Re: Spark Docker image with added packages

2024-10-17 Thread Ángel
Creating a custom classloader to load classes from those jars?

El jue, 17 oct 2024, 19:47, Nimrod Ofek  escribió:

>
> Hi,
>
> Thanks all for the replies.
>
> I am adding the Spark dev list as well - as I think this might be an issue
> that needs to be addressed.
>
> The options presented here will get the jars - but they don't help us with
> dependencies conflicts...
> For example - com.google.cloud.bigdataoss:gcs-connector:hadoop3-2.2.0 -
> uses Guava 30 while Spark 3.5.3 uses Guava 14 - the options here will
> result with both conflicting.
>
> How can one add packages to their Spark (during the build process of the
> Docker image) - without causing unresolved conflicts?
>
> Thanks!
> Nimrod
>
>
> On Tue, Oct 15, 2024 at 6:53 PM Damien Hawes 
> wrote:
>
>> Herewith a more fleshed out example:
>>
>> An example of a *build.gradle.kts* file:
>>
>> plugins {
>> id("java")
>> }
>>
>> val sparkJarsDir = 
>> objects.directoryProperty().convention(layout.buildDirectory.dir("sparkJars"))
>>
>> repositories {
>> mavenCentral()
>> }
>>
>> val sparkJars: Configuration by configurations.creating {
>> isCanBeResolved = true
>> isCanBeConsumed = false
>> }
>>
>> dependencies {
>> sparkJars("com.fasterxml.jackson.core:jackson-databind:2.18.0")
>> }
>>
>> val copySparkJars by tasks.registering(Copy::class) {
>> group = "build"
>> description = "Copies the appropriate jars to the configured spark jars 
>> directory"
>> from(sparkJars)
>> into(sparkJarsDir)
>> }
>>
>> Now, the *Dockerfile*:
>>
>> FROM spark:3.5.3-scala2.12-java17-ubuntu
>>
>> USER root
>>
>> COPY --chown=spark:spark build/sparkJars/* "$SPARK_HOME/jars/"
>>
>> USER spark
>>
>>
>> Kind regards,
>>
>> Damien
>>
>> On Tue, Oct 15, 2024 at 4:19 PM Damien Hawes 
>> wrote:
>>
>>> The simplest solution that I have found in solving this was to use
>>> Gradle (or Maven, if you prefer), and list the dependencies that I want
>>> copied to $SPARK_HOME/jars as project dependencies.
>>>
>>> Summary of steps to follow:
>>>
>>> 1. Using your favourite build tool, declare a dependency on your
>>> required packages.
>>> 2. Write your Dockerfile, with or without the Spark binaries inside it.
>>> 3. Using your build tool to copy the dependencies to a location that the
>>> Docker daemon can access.
>>> 4. Copy the dependencies into the correct directory.
>>> 5. Ensure those files have the correct permissions.
>>>
>>> In my opinion, it is pretty easy to do this with Gradle.
>>>
>>> Op di 15 okt. 2024 15:28 schreef Nimrod Ofek :
>>>
 Hi all,

 I am creating a base Spark image that we are using internally.
 We need to add some packages to the base image:
 spark:3.5.1-scala2.12-java17-python3-r-ubuntu

 Of course I do not want to Start Spark with --packages "..." - as it is
 not efficient at all - I would like to add the needed jars to the image.

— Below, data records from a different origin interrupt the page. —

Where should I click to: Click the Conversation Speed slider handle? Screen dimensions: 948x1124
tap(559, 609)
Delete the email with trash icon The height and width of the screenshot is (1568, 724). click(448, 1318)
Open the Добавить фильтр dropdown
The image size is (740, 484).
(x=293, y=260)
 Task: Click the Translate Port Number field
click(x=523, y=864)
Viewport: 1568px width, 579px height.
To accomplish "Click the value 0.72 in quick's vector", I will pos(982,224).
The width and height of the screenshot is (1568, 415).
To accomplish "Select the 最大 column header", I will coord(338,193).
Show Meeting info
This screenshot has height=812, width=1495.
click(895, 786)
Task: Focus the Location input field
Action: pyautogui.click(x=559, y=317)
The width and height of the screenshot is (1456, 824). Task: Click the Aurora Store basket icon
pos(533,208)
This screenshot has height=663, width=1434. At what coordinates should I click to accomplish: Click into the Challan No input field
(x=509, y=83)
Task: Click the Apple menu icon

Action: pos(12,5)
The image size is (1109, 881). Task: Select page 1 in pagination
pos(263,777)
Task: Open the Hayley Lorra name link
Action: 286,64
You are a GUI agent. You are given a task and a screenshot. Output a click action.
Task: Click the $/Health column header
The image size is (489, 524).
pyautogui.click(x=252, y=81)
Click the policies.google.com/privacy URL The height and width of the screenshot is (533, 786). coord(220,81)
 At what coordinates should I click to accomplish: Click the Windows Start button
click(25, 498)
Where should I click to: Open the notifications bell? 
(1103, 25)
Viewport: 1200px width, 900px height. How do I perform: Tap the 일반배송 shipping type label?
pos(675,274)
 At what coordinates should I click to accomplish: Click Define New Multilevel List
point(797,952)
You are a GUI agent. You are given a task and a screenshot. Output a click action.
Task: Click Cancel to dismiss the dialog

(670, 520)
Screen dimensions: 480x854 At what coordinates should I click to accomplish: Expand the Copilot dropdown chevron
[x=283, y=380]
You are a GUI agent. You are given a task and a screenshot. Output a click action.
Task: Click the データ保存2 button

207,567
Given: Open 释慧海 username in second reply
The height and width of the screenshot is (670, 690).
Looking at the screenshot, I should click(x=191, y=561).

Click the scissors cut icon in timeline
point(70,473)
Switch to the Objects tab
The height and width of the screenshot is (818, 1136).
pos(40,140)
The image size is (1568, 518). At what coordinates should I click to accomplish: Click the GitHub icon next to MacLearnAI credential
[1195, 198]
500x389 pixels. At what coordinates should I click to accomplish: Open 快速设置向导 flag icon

 Ideally, I would have add to my image something that will add the
 needed packages - something like:

 RUN $SPARK_HOME/bin/add-packages "..."

 But AFAIK there is no such option.

 Other than running Spark to add those packages and then creating the
 image - or running Spark always with --packages "..."  - what can I do?
 Is there a way to run just the code that is run by the --package
 command - without running Spark, so I can add the needed dependencies to my
 image?

 I am sure this is something that I am not the only one nor the first
 one to encounter...

 Thanks!
 Nimrod



>>>